If Hasan were to be returned to Israel, his lawyers wrote that he’d face “likely persecution” because he is Palestinian, because he is Muslim, and because of “his anti-Zionist, anti-apartheid and pro-Palestinian political opinion.” But in a surprising reversal March 11, Hasan was told that he’d be allowed to stay — without having to go to court. His lawyers say this is a precedent-setting recognition by the British state of the Israeli government’s persecution of Palestinians.

“This is a victory not just for me but for all Palestinians living under the apartheid Israeli regime,” Hasan wrote in a statement. “Without even having to step into court, the U.K. government has now accepted that the Palestinian struggle for freedom should not just be limited to Gaza and the West Bank but to all parts of historic Palestine under Israeli rule.”

The impact of Hasan’s case, legal experts say, could reverberate beyond the U.K., impacting Palestinian refugees claiming asylum in places like the United States, too.

Hasan’s barrister, Franck Magennis, called the decision “completely unprecedented,” and said that it amounted to an acknowledgment that even Palestinians with Israeli citizenship are likely to experience violence and harm at the hands of the Israeli state. “It amounts to admission by the British state that there’s a real risk that Israel persecutes at least some of its own Palestinian citizens, whether because they’re anti-Zionist or simply because they’re Palestinian.”

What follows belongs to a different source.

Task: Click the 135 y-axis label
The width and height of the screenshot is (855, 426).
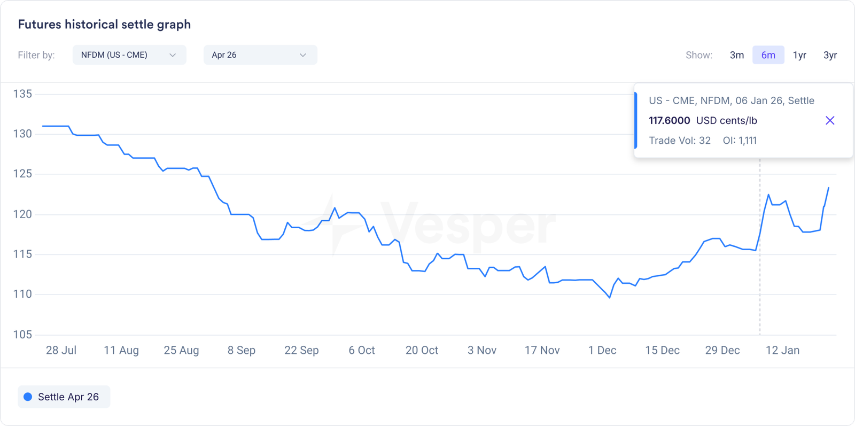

This may be the first case in which a Palestinian citizen of Israel has successfully won asylum in the U.K. on the argument that an apartheid system of racial domination systematically oppresses Palestinian citizens. On a page set up to crowdfund his legal support, Hasan stated that he particularly wanted to underscore apartheid in his case. “My previous solicitors dropped my case because they were nervous that I wanted to put the spotlight on Israeli apartheid as part of my asylum case,” he wrote. His new lawyers built his case around the 1951 Refugee........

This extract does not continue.